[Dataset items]

_ _ _ _ _

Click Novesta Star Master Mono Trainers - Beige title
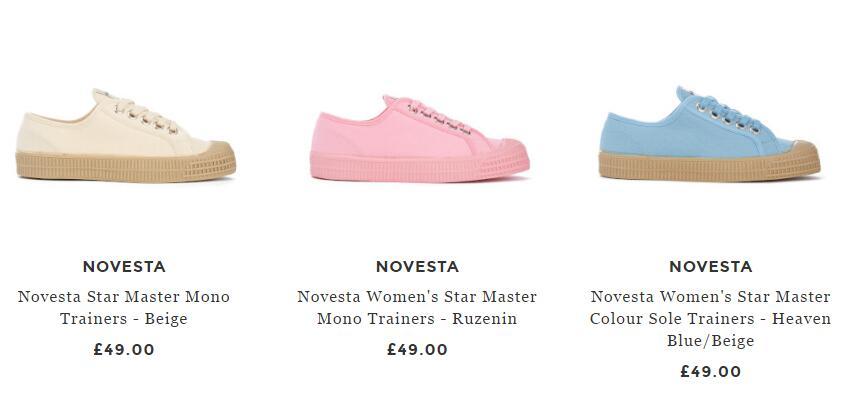The width and height of the screenshot is (857, 410). 124,307
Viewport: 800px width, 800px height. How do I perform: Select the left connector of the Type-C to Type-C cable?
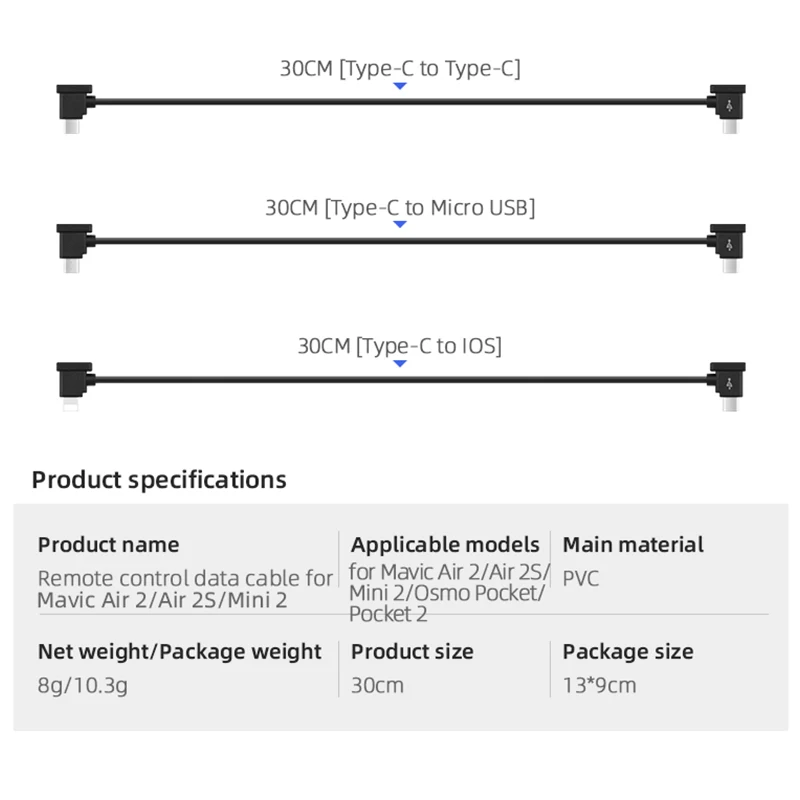pyautogui.click(x=71, y=106)
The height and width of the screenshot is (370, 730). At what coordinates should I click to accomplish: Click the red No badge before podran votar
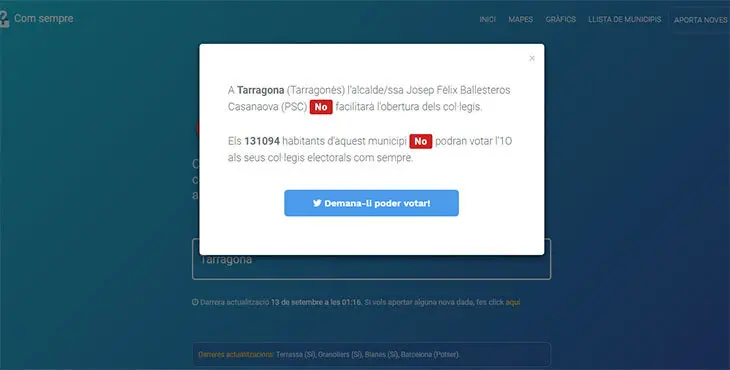420,141
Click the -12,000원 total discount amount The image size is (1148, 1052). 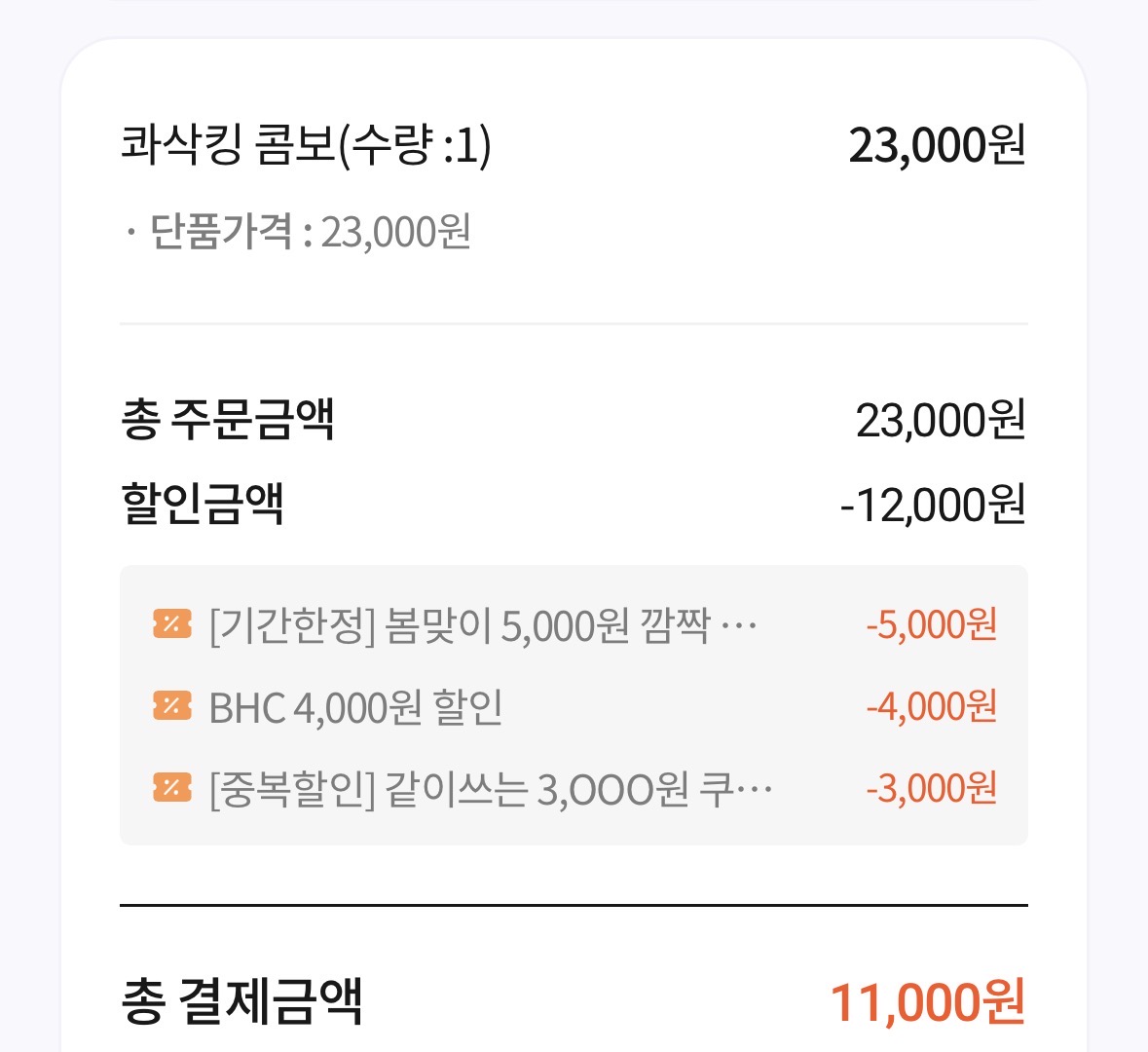click(932, 505)
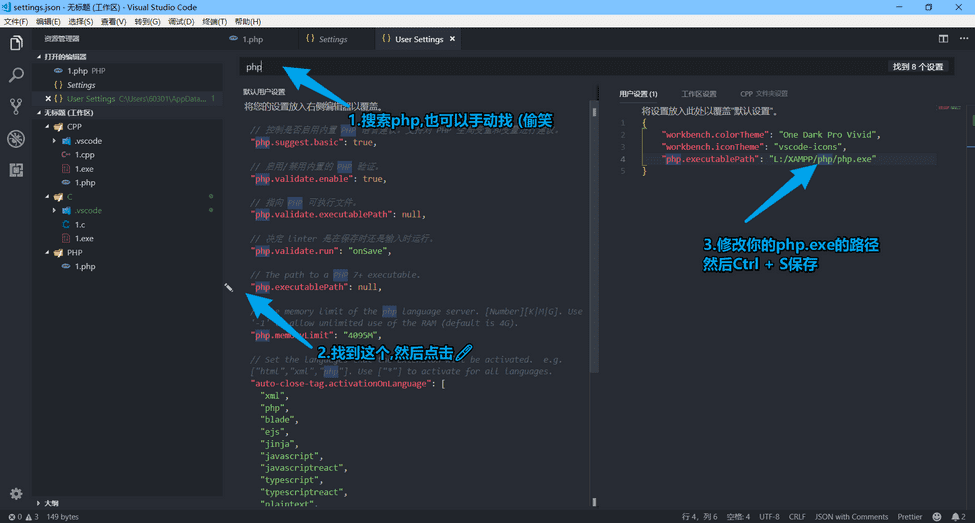
Task: Open the Extensions view in activity bar
Action: tap(16, 170)
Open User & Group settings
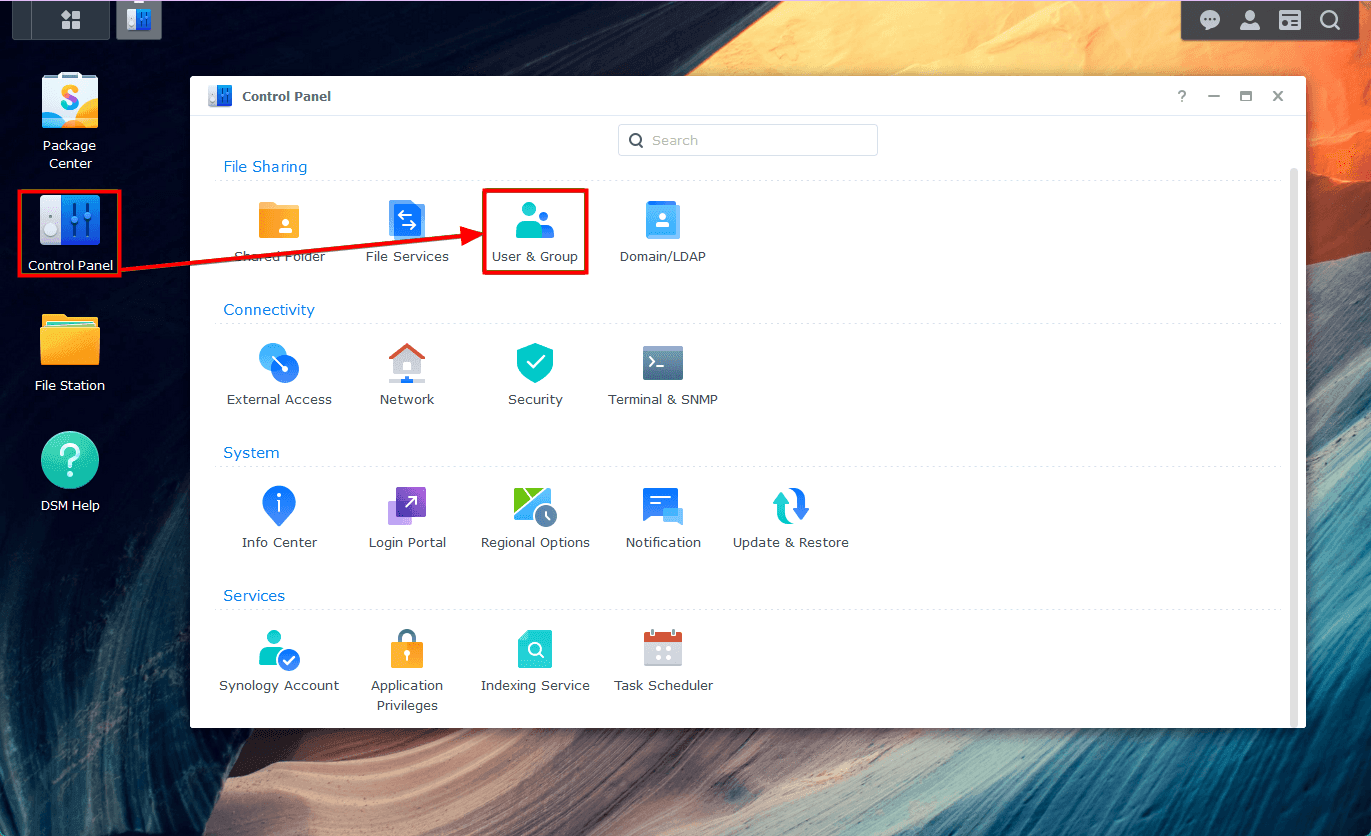 535,231
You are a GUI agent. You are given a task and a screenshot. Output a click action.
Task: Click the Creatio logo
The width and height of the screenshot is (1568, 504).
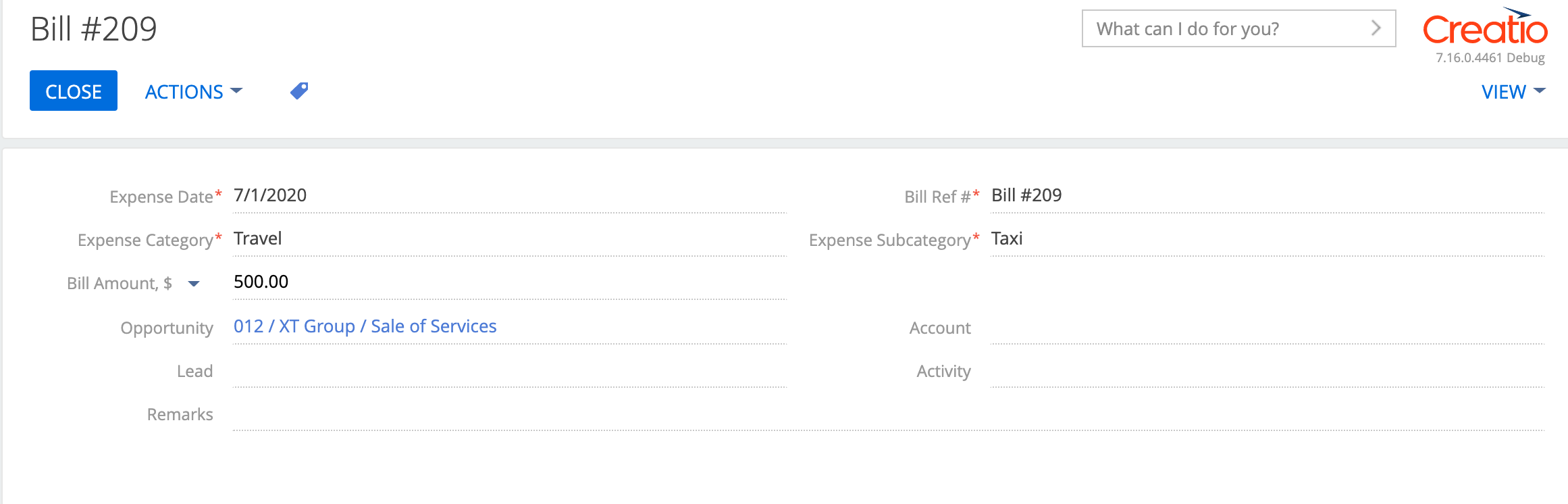tap(1485, 28)
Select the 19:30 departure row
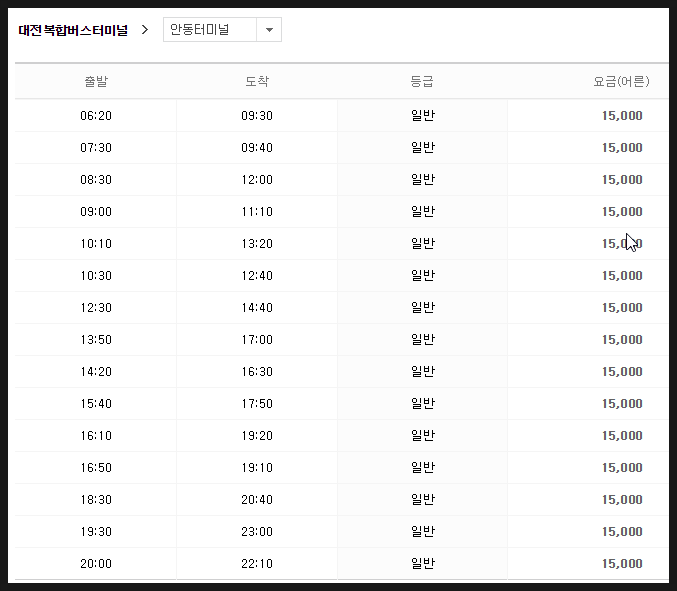 tap(342, 531)
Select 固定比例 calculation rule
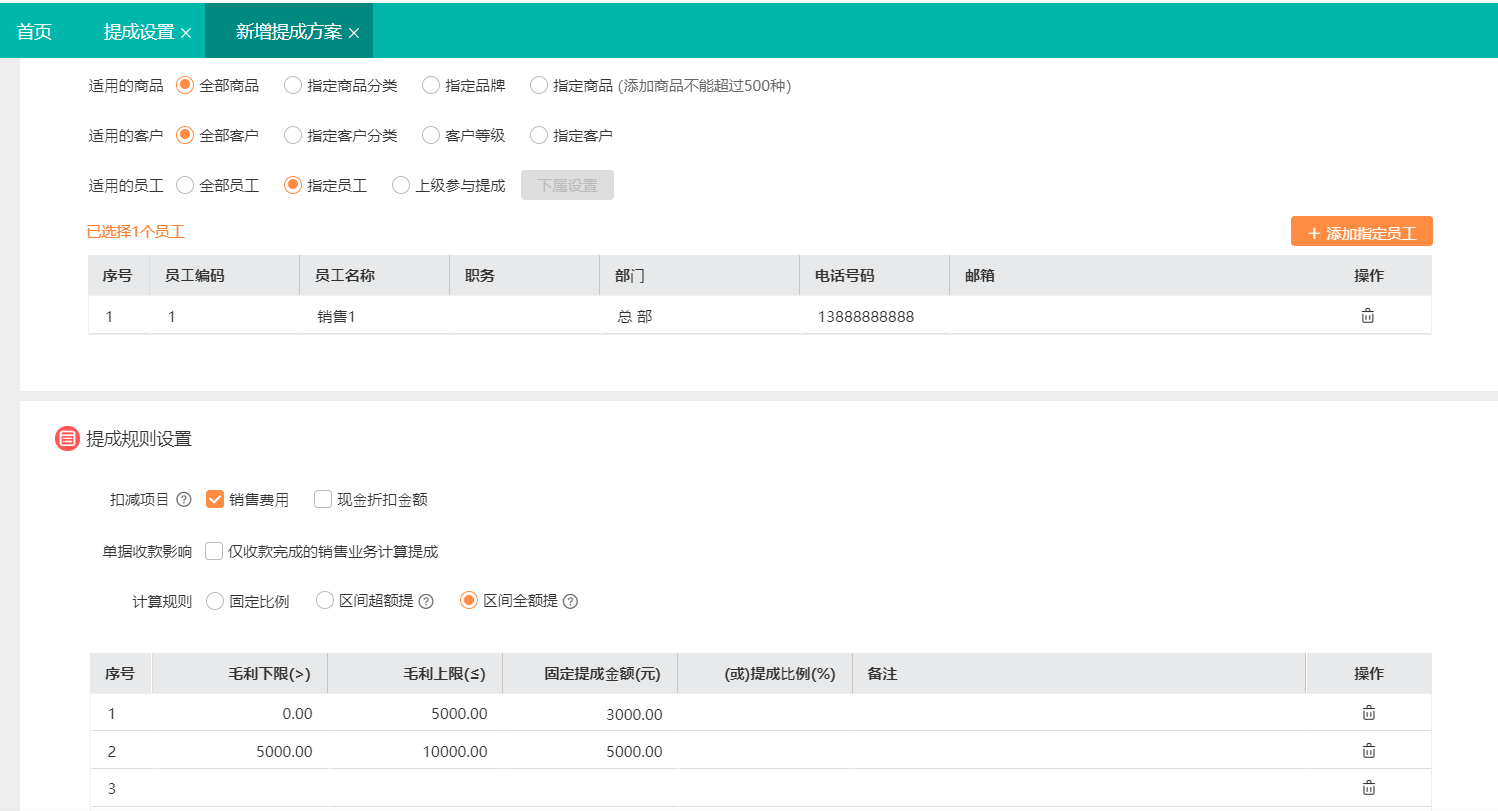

_ _ _ _ _

▶ [Instructions for the task]
All lines from the one containing "The width and height of the screenshot is (1568, 504)." through the final line of the records are to be retyped exactly; no other lines and no pictures are to be included.

▶ [Exercise solution]
The width and height of the screenshot is (1568, 504).
tap(1485, 28)
Select the 19:30 departure row
 tap(342, 531)
Select 固定比例 calculation rule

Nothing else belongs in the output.